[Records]
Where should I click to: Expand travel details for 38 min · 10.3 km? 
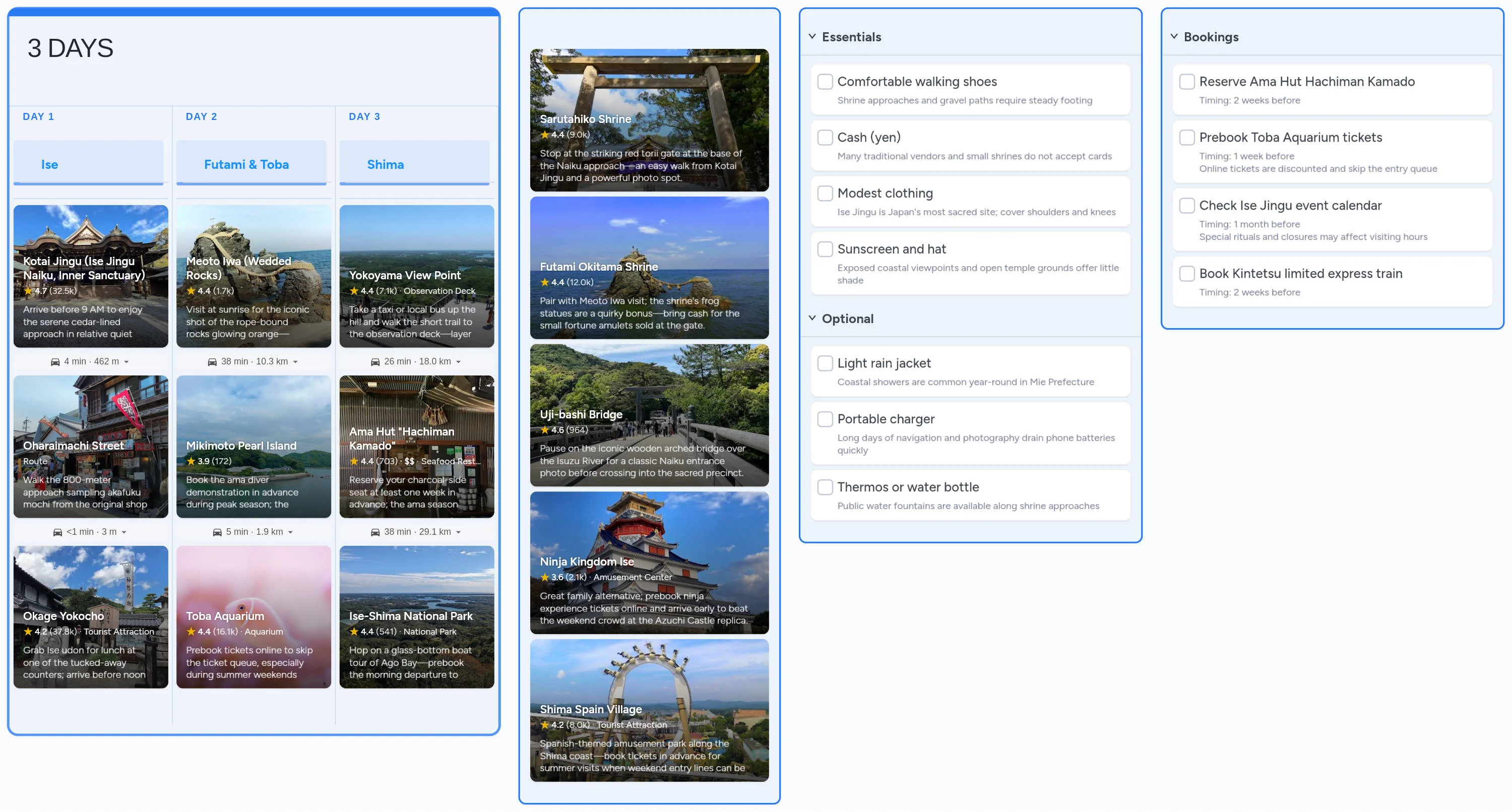(x=295, y=361)
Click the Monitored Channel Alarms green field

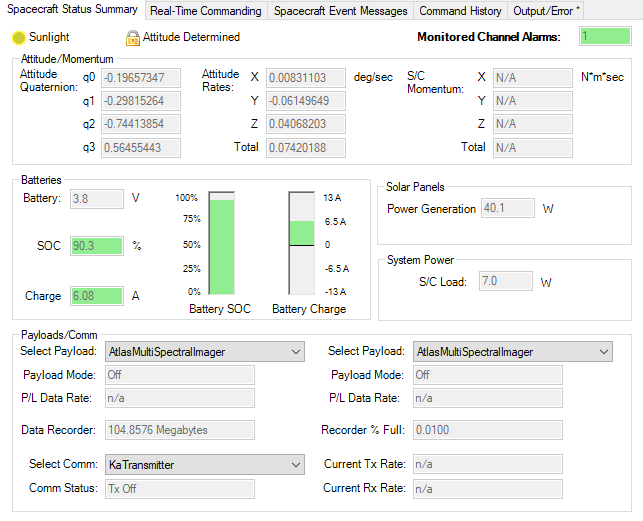pos(604,37)
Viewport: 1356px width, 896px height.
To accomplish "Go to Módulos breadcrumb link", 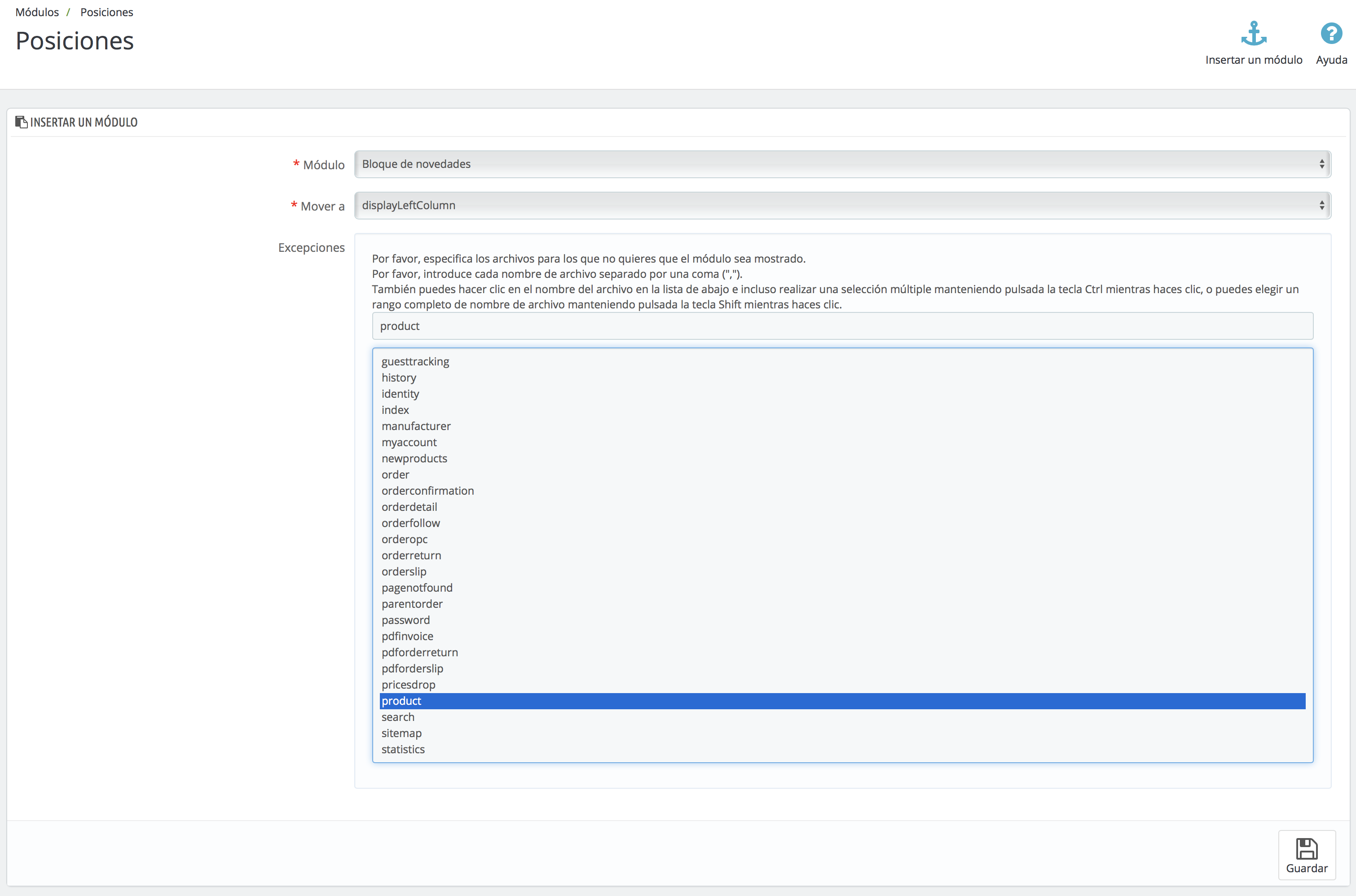I will pyautogui.click(x=37, y=12).
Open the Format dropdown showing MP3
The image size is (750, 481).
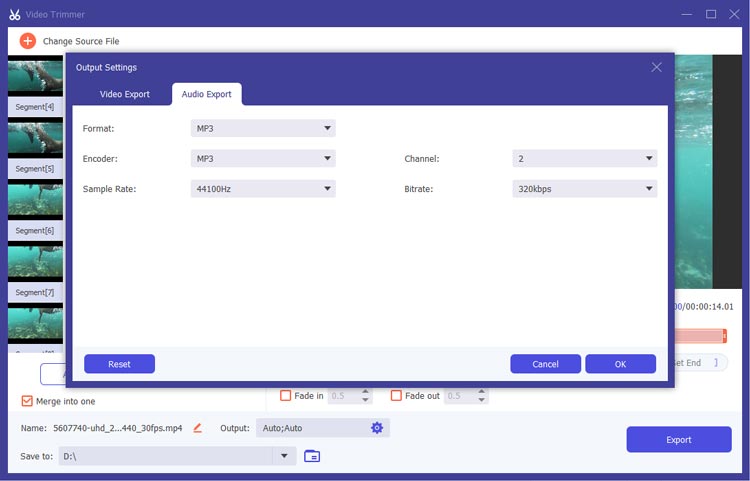[x=263, y=128]
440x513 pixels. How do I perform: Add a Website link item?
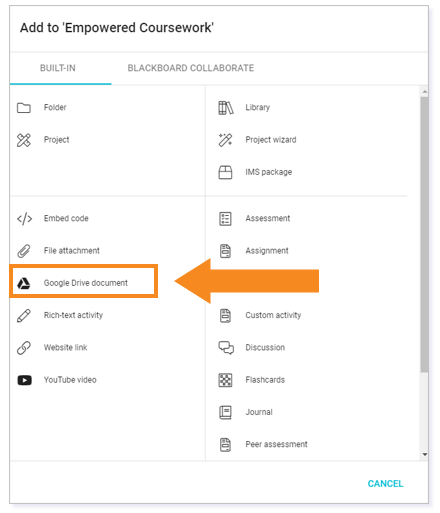point(66,348)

#### [WHAT IS NEEDED]
Rewrite the lines of the items, starting with the line containing "Open the Format dropdown showing MP3" and continuing through the end of the items. Include the request text, scale every coordinate in the answers by 0.5, round to whole numbers with halves going up, and omit the pictures.

#### [TASK ANSWER]
Open the Format dropdown showing MP3
The image size is (750, 481).
[x=132, y=64]
440x513 pixels. How do I perform: Add a Website link item?
point(33,174)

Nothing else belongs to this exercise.